I miss my mornings when I attach them to the end of my nights. I get all my best work done when nobody else is consciously thinking within a thousand foot radius of me (don’t ask me how that works.) So if you ever want to do me and my writing a favor, leave or go to sleep. There’s something about feeling alone that just boosters my creativity when I’m quietly working on a story.
The problem is that the only time the rest of my house is asleep is usually the 12am to 6am time range, and that’s just not a good time to be up if you’re planning on functioning anything remotely like a normal human being. I go through phases where I write little, but keep great hours, and phases where I write tons at all the wrong hours.
Part of what I hate about this system of mine is that it robs me of my mornings. True I get the wee hours of the morning, but those all blur together and are no fun in contrast to reasonable-people-morning hours. Eight o’clock to noon, all those hours have their own feel and flavor.
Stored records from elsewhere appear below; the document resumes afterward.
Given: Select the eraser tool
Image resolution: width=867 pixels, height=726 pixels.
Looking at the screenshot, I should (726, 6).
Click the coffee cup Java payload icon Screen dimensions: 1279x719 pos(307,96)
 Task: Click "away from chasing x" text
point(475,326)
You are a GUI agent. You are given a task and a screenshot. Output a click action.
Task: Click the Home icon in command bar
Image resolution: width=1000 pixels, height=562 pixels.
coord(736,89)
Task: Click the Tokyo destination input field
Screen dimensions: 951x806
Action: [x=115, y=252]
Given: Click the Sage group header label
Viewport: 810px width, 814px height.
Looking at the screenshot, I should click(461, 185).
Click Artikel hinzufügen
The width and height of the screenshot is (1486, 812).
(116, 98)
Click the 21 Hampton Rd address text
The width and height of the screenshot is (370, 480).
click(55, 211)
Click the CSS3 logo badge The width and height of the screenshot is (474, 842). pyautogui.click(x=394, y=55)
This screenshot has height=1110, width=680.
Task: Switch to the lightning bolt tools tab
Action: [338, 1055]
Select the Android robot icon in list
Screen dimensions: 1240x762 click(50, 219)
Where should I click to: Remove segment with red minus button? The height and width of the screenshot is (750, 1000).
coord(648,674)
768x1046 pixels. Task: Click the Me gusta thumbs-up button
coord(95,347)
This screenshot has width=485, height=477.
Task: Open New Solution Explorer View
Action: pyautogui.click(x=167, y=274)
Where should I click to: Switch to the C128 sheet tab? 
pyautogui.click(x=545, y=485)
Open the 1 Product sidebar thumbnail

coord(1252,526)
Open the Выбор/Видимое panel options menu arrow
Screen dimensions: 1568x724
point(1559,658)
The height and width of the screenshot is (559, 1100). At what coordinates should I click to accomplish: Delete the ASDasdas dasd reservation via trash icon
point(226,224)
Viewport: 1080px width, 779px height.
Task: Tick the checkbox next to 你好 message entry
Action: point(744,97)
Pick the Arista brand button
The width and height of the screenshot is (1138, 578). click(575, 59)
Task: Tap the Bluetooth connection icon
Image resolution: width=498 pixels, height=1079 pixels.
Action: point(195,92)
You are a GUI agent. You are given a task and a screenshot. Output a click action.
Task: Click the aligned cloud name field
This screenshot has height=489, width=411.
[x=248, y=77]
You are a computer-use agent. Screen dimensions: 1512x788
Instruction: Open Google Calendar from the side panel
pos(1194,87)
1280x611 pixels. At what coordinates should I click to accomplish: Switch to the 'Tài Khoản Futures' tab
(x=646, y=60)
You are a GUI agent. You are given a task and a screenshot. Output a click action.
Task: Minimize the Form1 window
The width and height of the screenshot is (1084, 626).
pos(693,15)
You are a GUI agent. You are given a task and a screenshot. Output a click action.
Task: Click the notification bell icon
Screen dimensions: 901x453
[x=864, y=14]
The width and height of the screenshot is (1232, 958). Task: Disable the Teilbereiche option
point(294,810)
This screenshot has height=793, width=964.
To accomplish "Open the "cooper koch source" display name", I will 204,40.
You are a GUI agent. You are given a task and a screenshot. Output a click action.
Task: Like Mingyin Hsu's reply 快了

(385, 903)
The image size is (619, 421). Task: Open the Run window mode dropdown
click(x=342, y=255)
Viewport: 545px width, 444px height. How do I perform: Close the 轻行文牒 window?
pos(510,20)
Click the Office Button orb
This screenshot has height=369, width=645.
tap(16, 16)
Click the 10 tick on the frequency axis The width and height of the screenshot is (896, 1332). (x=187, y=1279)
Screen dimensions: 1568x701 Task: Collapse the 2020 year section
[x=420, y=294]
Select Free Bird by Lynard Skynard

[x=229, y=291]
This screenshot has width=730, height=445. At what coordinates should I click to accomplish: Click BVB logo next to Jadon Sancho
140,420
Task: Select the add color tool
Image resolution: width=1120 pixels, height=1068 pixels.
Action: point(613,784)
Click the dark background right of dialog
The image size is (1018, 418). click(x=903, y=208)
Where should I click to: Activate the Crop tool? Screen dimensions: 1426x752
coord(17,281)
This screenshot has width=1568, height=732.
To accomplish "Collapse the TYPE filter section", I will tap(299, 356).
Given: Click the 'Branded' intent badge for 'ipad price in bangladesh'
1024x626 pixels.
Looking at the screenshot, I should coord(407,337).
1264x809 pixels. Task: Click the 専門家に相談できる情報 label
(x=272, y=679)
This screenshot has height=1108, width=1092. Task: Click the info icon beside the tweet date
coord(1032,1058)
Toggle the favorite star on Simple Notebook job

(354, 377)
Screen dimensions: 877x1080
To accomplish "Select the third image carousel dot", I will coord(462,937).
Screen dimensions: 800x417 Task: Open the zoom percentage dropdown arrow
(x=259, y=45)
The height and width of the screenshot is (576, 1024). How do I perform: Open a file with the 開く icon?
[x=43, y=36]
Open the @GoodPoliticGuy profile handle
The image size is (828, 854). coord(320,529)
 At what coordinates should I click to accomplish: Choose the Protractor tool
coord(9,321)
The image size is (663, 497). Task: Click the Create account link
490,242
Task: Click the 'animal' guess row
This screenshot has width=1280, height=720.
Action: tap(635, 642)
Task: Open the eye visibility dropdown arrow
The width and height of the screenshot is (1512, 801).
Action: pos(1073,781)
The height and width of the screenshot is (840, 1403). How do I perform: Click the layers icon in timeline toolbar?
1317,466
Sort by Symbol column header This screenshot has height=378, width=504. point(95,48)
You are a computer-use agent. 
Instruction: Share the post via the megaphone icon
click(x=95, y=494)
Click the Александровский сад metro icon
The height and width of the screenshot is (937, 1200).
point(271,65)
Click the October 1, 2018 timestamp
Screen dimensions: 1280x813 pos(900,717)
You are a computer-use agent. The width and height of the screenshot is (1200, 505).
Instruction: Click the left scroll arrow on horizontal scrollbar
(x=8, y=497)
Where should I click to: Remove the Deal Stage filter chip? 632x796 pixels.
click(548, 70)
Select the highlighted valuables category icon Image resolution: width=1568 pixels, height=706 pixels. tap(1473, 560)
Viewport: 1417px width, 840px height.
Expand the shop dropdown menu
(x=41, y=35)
It’s fun to watch the sky start to brighten, see it come to life with more light and color as the sun rises, start your day off with a crisp walk, actually eat breakfast, and make plans for the day. When you wake up at one p.m. after binge writing until four a.m., you just scramble to figure out what has to happen in the five hours before dinner, and what you’ll need to get done in the five hours after dinner.
Because after that, you’ll be writing again.